[Enunciado]:
¿Puedes transcribir sin cambios los ítems desde la línea que contiene "Where should I click to: Click the" hasta la que contiene "pos(991,45)", ambas incluidas?

[Registros extraídos]
************
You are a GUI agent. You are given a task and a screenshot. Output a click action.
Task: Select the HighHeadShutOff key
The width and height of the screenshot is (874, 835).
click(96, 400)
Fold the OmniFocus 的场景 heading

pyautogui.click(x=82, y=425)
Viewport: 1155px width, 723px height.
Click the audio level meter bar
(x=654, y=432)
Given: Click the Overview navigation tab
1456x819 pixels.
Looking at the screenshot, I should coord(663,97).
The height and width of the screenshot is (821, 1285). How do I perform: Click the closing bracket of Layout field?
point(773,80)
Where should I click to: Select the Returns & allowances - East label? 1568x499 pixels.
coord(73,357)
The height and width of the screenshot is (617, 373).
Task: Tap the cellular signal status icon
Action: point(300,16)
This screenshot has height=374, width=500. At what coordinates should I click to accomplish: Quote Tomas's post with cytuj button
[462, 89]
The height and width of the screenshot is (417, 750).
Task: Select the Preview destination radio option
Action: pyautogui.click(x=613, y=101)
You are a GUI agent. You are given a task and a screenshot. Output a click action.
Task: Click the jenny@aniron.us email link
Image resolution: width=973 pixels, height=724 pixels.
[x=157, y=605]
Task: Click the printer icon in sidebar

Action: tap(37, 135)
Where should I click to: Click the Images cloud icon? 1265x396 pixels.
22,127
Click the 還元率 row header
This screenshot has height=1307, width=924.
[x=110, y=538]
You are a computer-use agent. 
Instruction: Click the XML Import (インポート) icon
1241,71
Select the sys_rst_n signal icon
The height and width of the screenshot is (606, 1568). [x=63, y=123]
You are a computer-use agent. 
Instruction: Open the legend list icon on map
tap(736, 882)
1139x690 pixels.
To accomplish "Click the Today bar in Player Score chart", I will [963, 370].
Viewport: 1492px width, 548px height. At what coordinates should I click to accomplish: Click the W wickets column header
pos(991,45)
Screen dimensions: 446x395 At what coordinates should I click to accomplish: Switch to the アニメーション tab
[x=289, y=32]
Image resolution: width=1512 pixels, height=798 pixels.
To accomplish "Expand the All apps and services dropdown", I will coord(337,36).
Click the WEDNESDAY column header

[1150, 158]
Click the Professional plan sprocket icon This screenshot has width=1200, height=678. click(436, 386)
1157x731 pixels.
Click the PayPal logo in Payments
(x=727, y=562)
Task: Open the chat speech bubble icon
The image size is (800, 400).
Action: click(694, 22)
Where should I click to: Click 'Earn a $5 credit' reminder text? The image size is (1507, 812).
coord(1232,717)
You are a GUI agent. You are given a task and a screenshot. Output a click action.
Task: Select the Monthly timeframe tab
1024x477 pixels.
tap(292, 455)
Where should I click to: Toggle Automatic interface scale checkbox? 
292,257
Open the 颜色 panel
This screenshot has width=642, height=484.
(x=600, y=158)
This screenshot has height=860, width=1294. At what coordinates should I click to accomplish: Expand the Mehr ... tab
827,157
************
[Resultado]:
Where should I click to: Click the Images cloud icon? 1265x396 pixels.
22,127
Click the 還元率 row header
This screenshot has height=1307, width=924.
[x=110, y=538]
You are a computer-use agent. 
Instruction: Click the XML Import (インポート) icon
1241,71
Select the sys_rst_n signal icon
The height and width of the screenshot is (606, 1568). [x=63, y=123]
You are a computer-use agent. 
Instruction: Open the legend list icon on map
tap(736, 882)
1139x690 pixels.
To accomplish "Click the Today bar in Player Score chart", I will [963, 370].
Viewport: 1492px width, 548px height. At what coordinates should I click to accomplish: Click the W wickets column header
pos(991,45)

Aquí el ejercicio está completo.